Un ragazzo indossa la mascherina
Siate sinceri: a chi non è mai capitato di essere sfiorato dal pensiero che, tutto sommato, durante la quarantena – ai tempi delle prime zone rosse – non si stava poi così male? Se avete tentennato prima di rispondere, per paura di essere fraintesi, non sentitevi in colpa: siete in ottima compagnia. Quella che vi assale non è nostalgia della quarantena in sé, ma di qualcosa di più profondo. A mancare, infatti, non è il lockdown in senso stretto, ma l’idea di un mondo che, per un attimo, sembrava essersi fermato.
Nel marzo di cinque anni fa, ovunque nel mondo, le nostre vite hanno subito un arresto improvviso. La routine quotidiana è stata spazzata via da una nuova normalità fatta di tempi dilatati, introspezione, canti dai balconi e tantissimi “andrà tutto bene”. Il mondo, non fosse stato per la paura del virus che seminava terrore e morte, sembrava – paradossalmente – un posto più vivibile. Le strade deserte, il tempo finalmente a disposizione delle persone, le attività domestiche e personali che tornavano a essere cool. Ci siamo scoperti più vulnerabili ma, al tempo stesso, più vicini. Ci siamo concessi di riscoprire il silenzio, di tornare a dare valore a gesti semplici.
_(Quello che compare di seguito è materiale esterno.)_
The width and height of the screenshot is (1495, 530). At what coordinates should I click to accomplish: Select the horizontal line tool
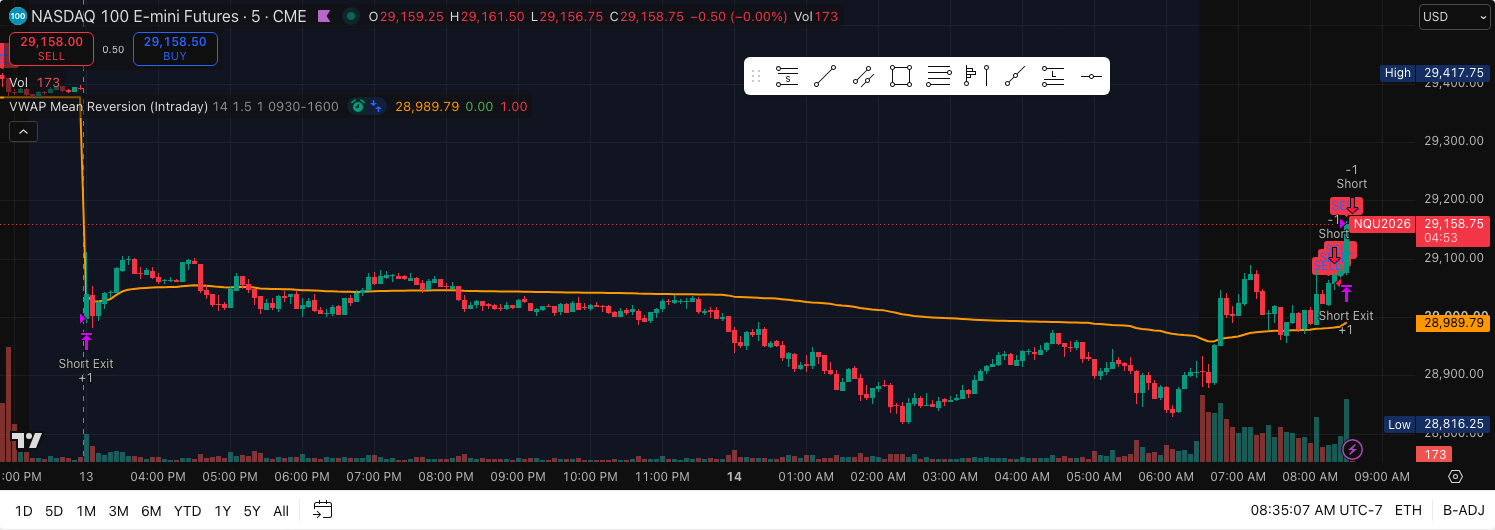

Tutto aveva assunto una dimensione più umana, tanto da illuderci che ne avremmo tratto una lezione, che da lì sarebbe nata una nuova consapevolezza, un presente più sostenibile. La sospensione dalle pressioni del mondo è stata vissuta da molte e molti come una liberazione. Non vale per chi ha affrontato la pandemia in solitudine, ha dovuto dire addio a persone care o ha perso il lavoro, certo, ma per alcuni, quell’interruzione forzata ha avuto addirittura il sapore di una tregua. Un tempo sospeso che, in un certo senso, ci ha permesso di rallentare, di prendere fiato, di guardare alla nostra vita con un’attenzione nuova. Peccato che, una volta finita l’emergenza, la normalità sia tornata a essere quella di prima. Anzi, in alcuni casi è persino peggiorata.
L’iper-produttività, la corsa verso qualcosa di inafferrabile, il susseguirsi interminabile di obiettivi – piccoli e grandi – da raggiungere, sono solo alcuni dei tic contemporanei che tengono le nostre vite in ostaggio. Siamo tornati a un mondo che non vuole fare i conti con la propria insostenibilità, dove il tempo è – letteralmente – denaro e il riposo è quasi una colpa. Tutto si muove a velocità folle, come se non ci fosse un domani, come se fermarsi significasse perdere qualcosa di vitale. Il problema è che, così facendo, si perde di vista la cosa più importante: la qualità della vita.
Eppure, quel tempo sospeso ci aveva mostrato qualcosa di diverso. Ci aveva fatto riscoprire il valore di un tempo libero dall’ossessione di dover produrre. Oggi, invece, il tempo sembra non appartenerci più: è diventato qualcosa contro cui combattere, una risorsa da ottimizzare fino allo sfinimento. La performance è tutto ciò che conta, soprattutto se raccontata sui social. La normalità a cui siamo tornati può essere chiamata in molti modi, ma di certo non libertà. Quindi, se anche voi provate nostalgia per la quarantena, non sentitevi in colpa. Non state rimpiangendo i tempi del Covid, ma realizzando che oltre lavoro e consumo c’è di più. E che quel “di più” è qualcosa di afferrabile, se solo lo volessimo. Quella che provate non è nostalgia del passato, ma di futuro, di un domani che avrebbe potuto essere diverso e che invece si è trasformato in un presente ancora più schizofrenico.
Alla luce di tutto questo, la vera domanda è: serve davvero attendere il peggio per accorgerci del meglio? O esiste un modo per riappropriarsi del proprio tempo, senza dover aspettare un’altra emergenza globale? Lo sforzo è enorme, certo, perché significa andare controcorrente, rallentare in un mondo che ci vuole sempre veloci, rimettere al centro il benessere e non solo la produttività. Ma il sacrificio – quello della lentezza in un mondo follemente veloce – vale la pena. Perché la vista da lassù è bellissima.